To put things in a nutshell, JPMorgan's electricity trading operation was accused of bid-rigging by the California Independent System Operator, which manages much of the state's wholesale power market through regular auctions. We explained in an earlier column how the alleged scheme in 2010 and 2011 may have cost California ratepayers as much as $200 million.

California's ISO and FERC decided to do more than issue a gentle "tsk-tsk, bad bankster" slap on the wrist, so JP Morgan's lawyers decided to play nasty (see Hiltzig's summary) and filed a lawsuit against FERC.  They did something stupid, however.  They misstated the law in their pleadings.

This month FERC opened a new front in this battle. The commission charged that JPMorgan, with the assistance of its lawyers, gave it the runaround when it asked for financial information in connection with its investigation.
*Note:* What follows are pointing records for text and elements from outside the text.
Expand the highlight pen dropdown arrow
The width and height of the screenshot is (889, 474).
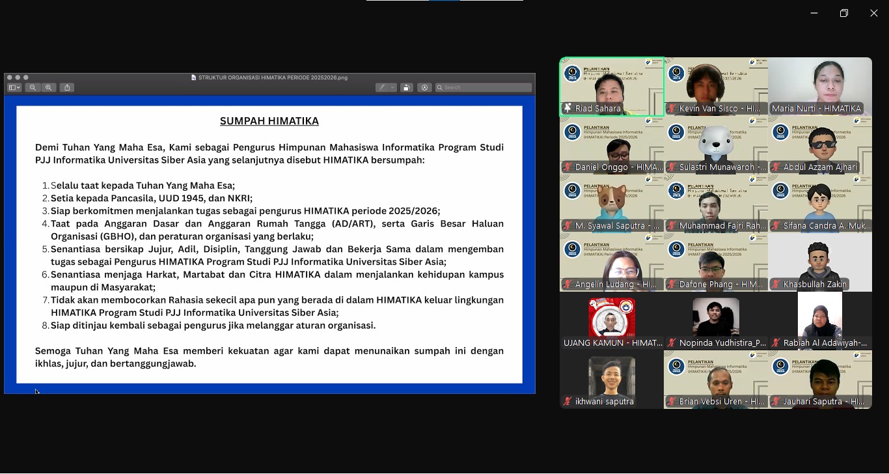392,87
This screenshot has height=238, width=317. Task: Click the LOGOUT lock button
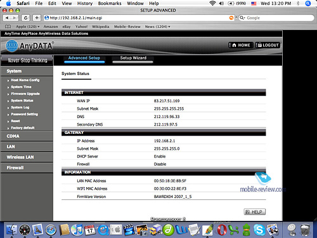coord(268,45)
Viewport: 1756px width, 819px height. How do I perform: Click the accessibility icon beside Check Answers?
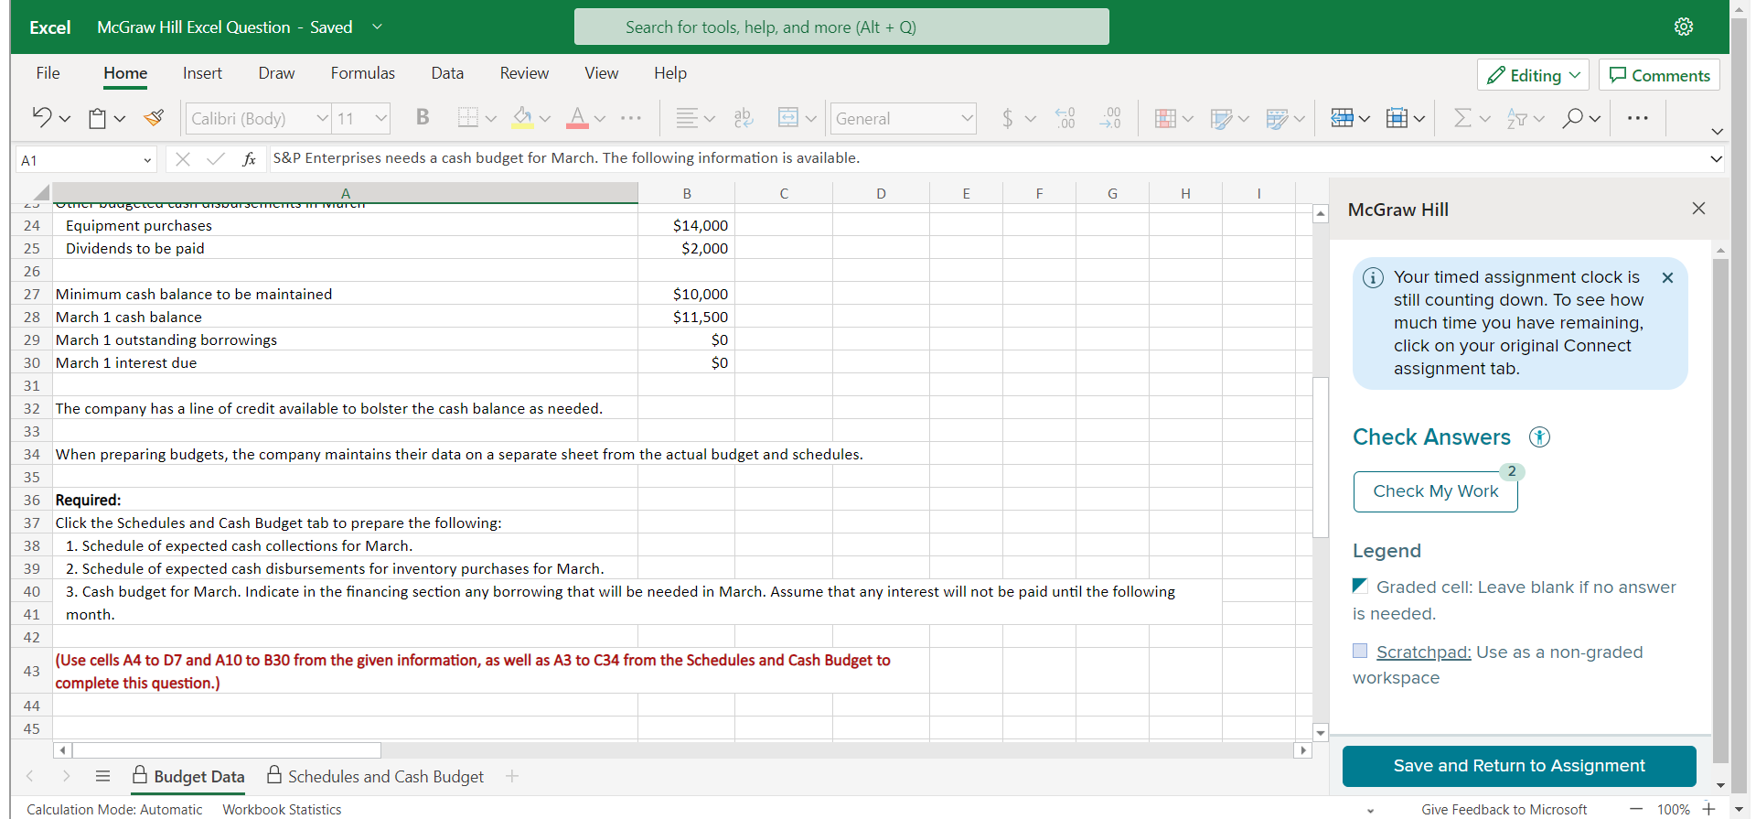click(x=1540, y=437)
According to FERC public documents, JPMorgan dodged the request for months and then provided misleading and incomplete information.

How ticked off is FERC? It's proposing not to fine JPMorgan over the information exchanges, but to suspend its right to participate in the California auction. To an electricity trading firm, that's a nuclear attack. The last electricity wholesaler that got its trading rights revoked was Enron — after it went bankrupt.
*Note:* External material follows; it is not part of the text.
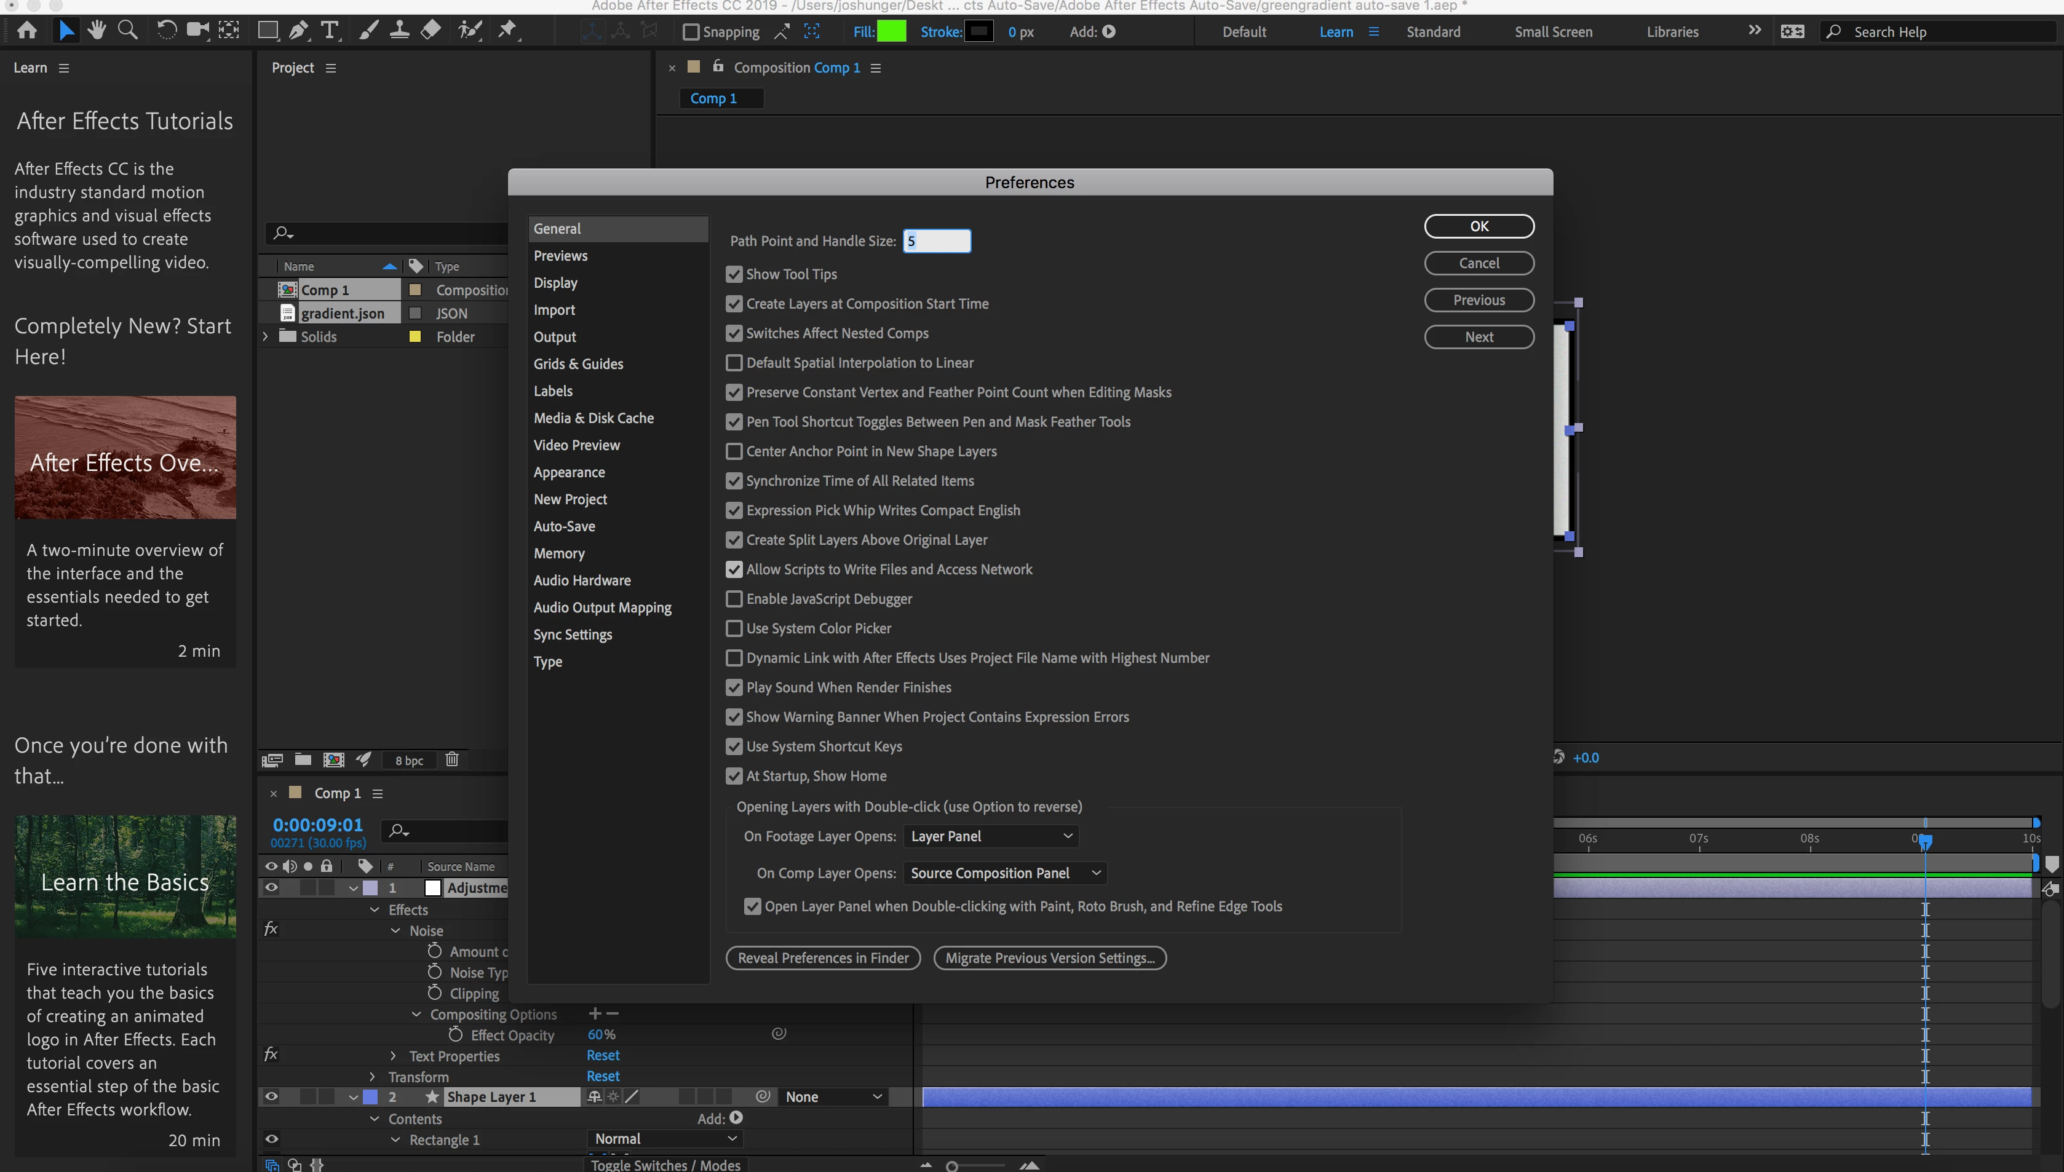Expand the Solids folder
Viewport: 2064px width, 1172px height.
point(265,336)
If FERC follows through, JPMorgan would still be allowed to sell electricity in California, but would be allowed only to collect its costs plus a nominal profit. That's likely to be a fraction of what it could make by bidding in the open auction, and it could drive JPMorgan out of the market.

"When a company is faced with significant sanctions, not just a financial slap on the wrist, it's going to take it seriously," says Tyson Slocum, director of the energy program at the Washington public interest group Public Citizen. "No longer is a violation just a calculated risk, and a cost of doing business if they get caught."   [Emphasis added]

Well, hallelujah!  About freakin' time!

Of course, all of this could have been avoided with a reasonable regulatory scheme in California that would have allowed providers to "collect ... costs plus a nominal profit", but apparently our owners are not willing to allow that to happen (see Hiltzig's current column).  Our owners much prefer the "open market" approach  (for obvious reasons).  The next best option is to remove the opacity from the process, which is the least we should be pushing for.

...even if one accepts that auctions are the best way to set wholesale rates, California's system of allowing bidding to take place in secret is a failure.

"Everything should be totally public, with none of the intense secrecy in California, and the track record is not all that good," says Robert McCullough, a Portland, Ore.-based energy consultant. He says the secrecy of bidding in California has made this state's power prices consistently higher than in states that require public bids, like his own.
Are you listening,  Sacramento?  And Washington DC?